**DIRECTIONS**
Find how many lines of the records hold the string "agent" and reply with only that total.

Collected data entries
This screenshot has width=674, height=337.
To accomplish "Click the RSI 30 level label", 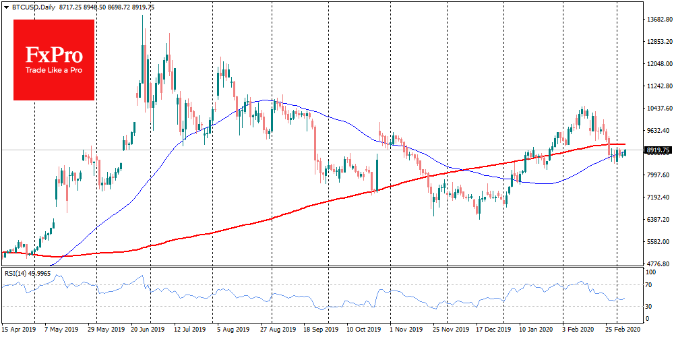I will pos(650,307).
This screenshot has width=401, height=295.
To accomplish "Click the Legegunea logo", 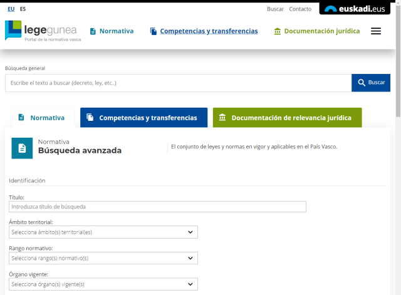I will pyautogui.click(x=43, y=31).
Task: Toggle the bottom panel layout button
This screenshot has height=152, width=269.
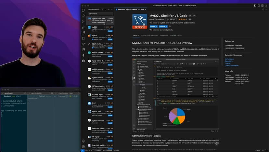Action: (x=259, y=6)
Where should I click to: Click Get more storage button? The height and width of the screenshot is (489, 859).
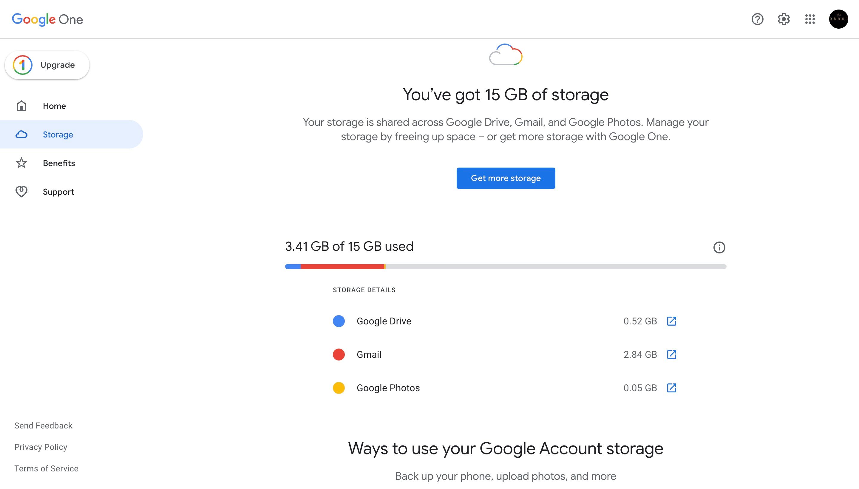click(506, 178)
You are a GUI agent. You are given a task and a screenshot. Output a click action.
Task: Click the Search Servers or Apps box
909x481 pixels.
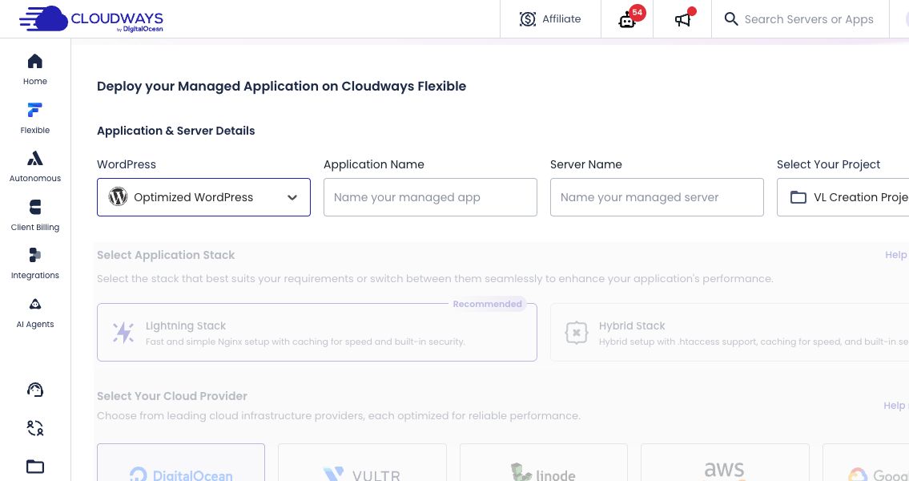pyautogui.click(x=800, y=19)
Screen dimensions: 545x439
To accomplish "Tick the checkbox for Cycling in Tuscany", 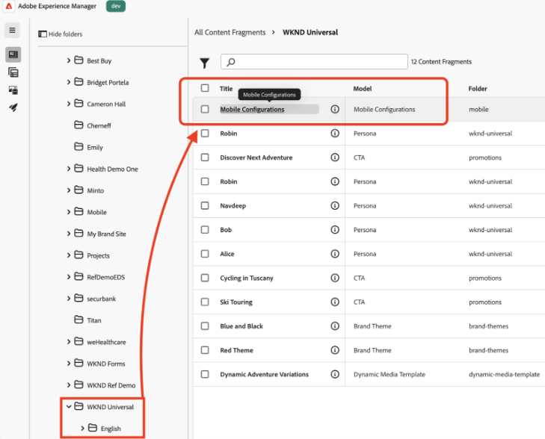I will [x=205, y=278].
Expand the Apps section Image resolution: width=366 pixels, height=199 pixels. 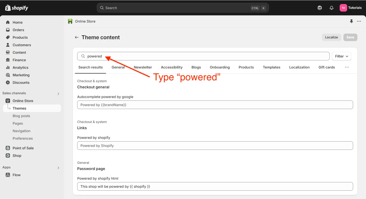(x=58, y=167)
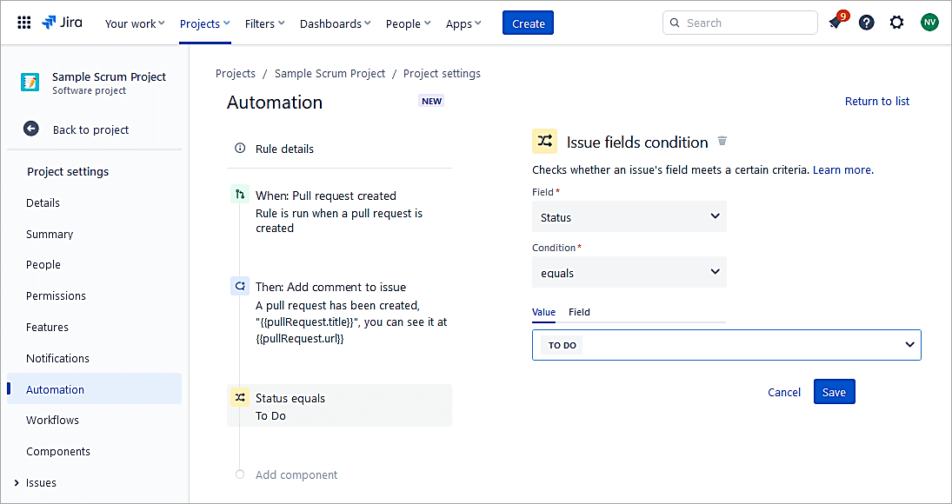Open the Field dropdown showing Status
952x504 pixels.
tap(629, 216)
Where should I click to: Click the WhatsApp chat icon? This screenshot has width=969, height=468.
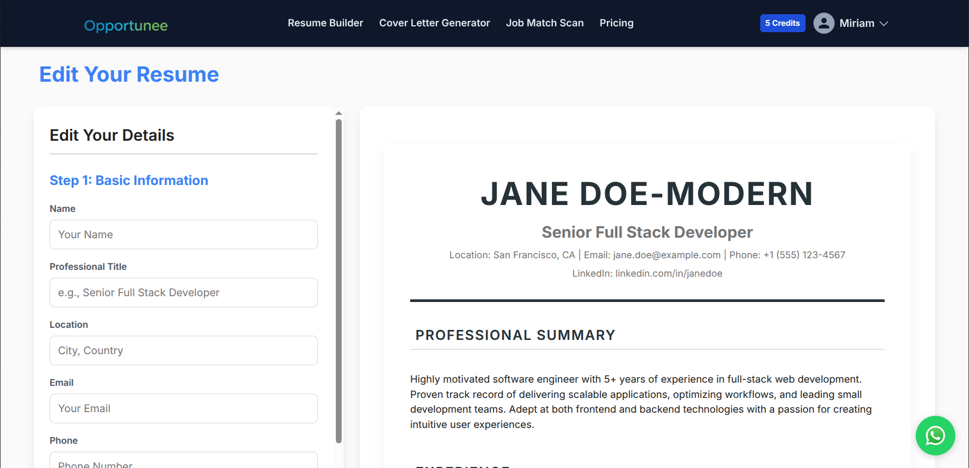pyautogui.click(x=935, y=435)
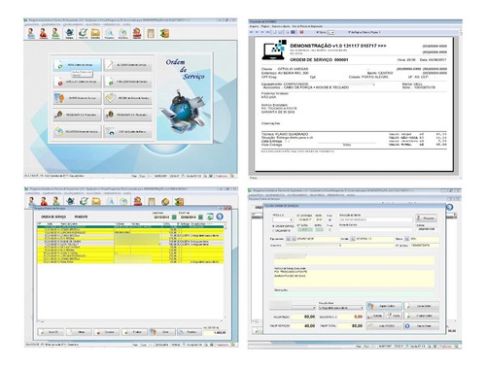Expand the unlabeled dropdown left of Situação Atual
This screenshot has width=486, height=368.
coord(304,308)
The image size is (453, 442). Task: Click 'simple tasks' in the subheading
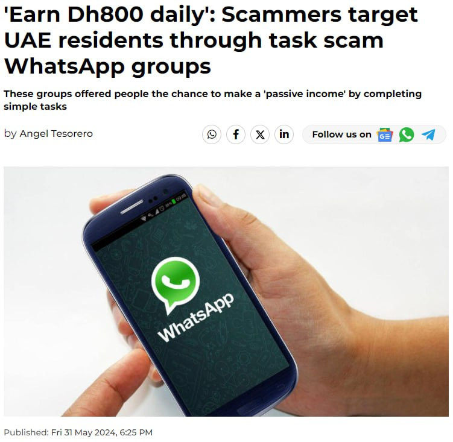click(x=35, y=107)
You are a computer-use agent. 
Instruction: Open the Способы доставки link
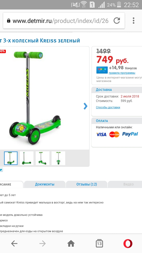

**SOLUTION TO THE PROBLEM**
2